> Extract provided:
STATE OF MINNESOTA IN COURT OF APPEALS
Oct 28, 2013
A13-0629 (Minn. Ct. App. Oct. 28, 2013)

Opinion

A13-0629

10-28-2013

In the Matter of the Welfare of the Children of: H. O., Parent.

William M. Ward, Chief Fourth District Public Defender, Peter W. Gorman, Assistant Public Defender, Minneapolis, Minnesota (for appellant H.O.) Michael O. Freeman, Hennepin County Attorney, James R. Hanneman, Assistant County Attorney, Minneapolis, Minnesota (for respondent Hennepin County Human Services and Public Health Department) Jody Alholinna, Minneapolis, Minnesota (for guardian ad litem)


This opinion will be unpublished and

may not be cited except as provided by

Minn. Stat. § 480A.08, subd. 3 (2012).


Affirmed

Bjorkman, Judge


Hennepin County District Court

File No. 27-JV-12-4215

William M. Ward, Chief Fourth District Public Defender, Peter W. Gorman, Assistant Public Defender, Minneapolis, Minnesota (for appellant H.O.) Michael O. Freeman, Hennepin County Attorney, James R. Hanneman, Assistant County Attorney, Minneapolis, Minnesota (for respondent Hennepin County Human Services and Public Health Department) Jody Alholinna, Minneapolis, Minnesota (for guardian ad litem)

Considered and decided by Bjorkman, Presiding Judge; Peterson, Judge; and Stoneburner, Judge.

UNPUBLISHED OPINION

BJORKMAN, Judge

Appellant challenges the involuntary termination of her parental rights, arguing that (1) the district court abused its discretion by admitting 27 hearsay documents as exhibits, without which the record lacks clear and convincing evidence of any termination grounds and (2) the district court erroneously terminated her parental rights based on her mental illness. We affirm.

FACTS

Appellant H.O. (mother) has three children, 11-year-old T.O., 4-year-old N.O., and 2-year-old G.O. Mother has a long and admitted history of mental-health problems, starting at least when she immigrated to the United States from Kenya in 2001. Respondent Hennepin County Department of Human Services (the county) first became involved with mother in early 2010 when T.O. and N.O. were removed from mother's custody based on concerns about her mental health. The county filed a child-in-need-of-protection-or-services (CHIPS) petition. Mother admitted the petition, and the district court adjudicated the children in need of protection or services. Mother continued to struggle with her mental health, but in early 2011 she began regularly attending therapy appointments and taking her medication and began to stabilize. G.O. was born in May 2011, and T.O. and N.O. were returned to mother under protective supervision in August. The CHIPS case was dismissed the following month, after 19 months of court-ordered out-of-home placement.

Mother's ex-husband, P.O., is the father of T.O. A.B. is the father of G.O. The district court terminated the parental rights of P.O. and A.B. Those terminations are not at issue in this appeal.

In January 2012, N.O.'s father, E.A., filed a petition seeking custody of N.O. based on concerns about mother's mental health and ability to parent. The district court appointed Vickie Goulette as N.O.'s guardian ad litem (GAL) for the custody matter. Goulette had no concerns about mother's behavior when she met with mother in January, but by mid-February, Goulette noticed that mother's behavior was volatile and aggressive. Goulette communicated with mother's therapist, Chiara Mesia, who shared Goulette's concerns about mother's behavior and confirmed that mother had discontinued her medications. Between mid-February and the end of April, Goulette observed numerous instances of delusional and aggressive behaviors, often in front of and affecting the children.

> What needs to be done:
In the appeals opinion above, whom did the district court appoint as N.O.'s guardian ad litem for the custody matter?

> Provided data:
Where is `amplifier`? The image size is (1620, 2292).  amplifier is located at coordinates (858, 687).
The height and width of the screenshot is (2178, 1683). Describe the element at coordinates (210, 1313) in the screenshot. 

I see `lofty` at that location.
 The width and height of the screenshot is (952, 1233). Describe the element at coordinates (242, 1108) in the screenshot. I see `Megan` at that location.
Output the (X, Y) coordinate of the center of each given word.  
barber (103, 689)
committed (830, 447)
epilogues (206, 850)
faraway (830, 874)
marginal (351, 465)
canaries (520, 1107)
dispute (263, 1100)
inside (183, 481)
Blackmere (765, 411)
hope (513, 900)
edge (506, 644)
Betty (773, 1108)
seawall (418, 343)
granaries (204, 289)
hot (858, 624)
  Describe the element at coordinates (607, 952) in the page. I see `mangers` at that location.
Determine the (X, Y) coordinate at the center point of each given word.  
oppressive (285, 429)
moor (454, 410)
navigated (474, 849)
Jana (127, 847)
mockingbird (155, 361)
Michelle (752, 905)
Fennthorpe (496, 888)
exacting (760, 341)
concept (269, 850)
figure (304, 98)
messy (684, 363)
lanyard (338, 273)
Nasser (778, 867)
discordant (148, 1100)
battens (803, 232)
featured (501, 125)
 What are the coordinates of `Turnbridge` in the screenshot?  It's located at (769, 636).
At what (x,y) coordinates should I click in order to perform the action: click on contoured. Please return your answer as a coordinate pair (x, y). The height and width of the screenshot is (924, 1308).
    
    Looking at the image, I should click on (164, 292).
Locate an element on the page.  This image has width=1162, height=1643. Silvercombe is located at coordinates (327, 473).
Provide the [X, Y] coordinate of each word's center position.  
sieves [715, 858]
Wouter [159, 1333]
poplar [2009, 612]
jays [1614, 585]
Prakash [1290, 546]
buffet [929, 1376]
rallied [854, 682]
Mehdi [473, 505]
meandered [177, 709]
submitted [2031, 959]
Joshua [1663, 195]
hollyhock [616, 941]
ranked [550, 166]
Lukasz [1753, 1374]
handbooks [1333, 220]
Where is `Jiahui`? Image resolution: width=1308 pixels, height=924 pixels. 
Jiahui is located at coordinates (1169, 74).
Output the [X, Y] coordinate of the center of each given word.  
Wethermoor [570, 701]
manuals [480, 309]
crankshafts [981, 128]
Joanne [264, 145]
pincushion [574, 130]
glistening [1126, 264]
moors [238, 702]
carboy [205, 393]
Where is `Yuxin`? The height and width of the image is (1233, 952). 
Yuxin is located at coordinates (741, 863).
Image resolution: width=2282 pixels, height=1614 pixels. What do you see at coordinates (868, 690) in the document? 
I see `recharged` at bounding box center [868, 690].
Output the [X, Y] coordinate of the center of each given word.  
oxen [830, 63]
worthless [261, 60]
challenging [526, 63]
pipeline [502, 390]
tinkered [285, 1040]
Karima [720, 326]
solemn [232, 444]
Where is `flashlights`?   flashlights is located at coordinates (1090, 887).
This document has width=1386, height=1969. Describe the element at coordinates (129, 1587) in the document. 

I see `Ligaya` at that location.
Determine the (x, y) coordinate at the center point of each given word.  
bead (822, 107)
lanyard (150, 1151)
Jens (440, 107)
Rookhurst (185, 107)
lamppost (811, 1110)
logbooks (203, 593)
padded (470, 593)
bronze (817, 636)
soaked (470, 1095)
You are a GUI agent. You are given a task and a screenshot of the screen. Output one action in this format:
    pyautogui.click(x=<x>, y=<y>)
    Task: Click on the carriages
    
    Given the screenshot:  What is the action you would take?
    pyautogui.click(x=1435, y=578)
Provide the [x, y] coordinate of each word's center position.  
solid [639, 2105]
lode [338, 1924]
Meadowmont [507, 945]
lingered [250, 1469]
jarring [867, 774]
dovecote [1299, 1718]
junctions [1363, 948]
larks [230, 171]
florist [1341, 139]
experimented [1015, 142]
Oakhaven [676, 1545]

> Response for this exercise:
Vickie Goulette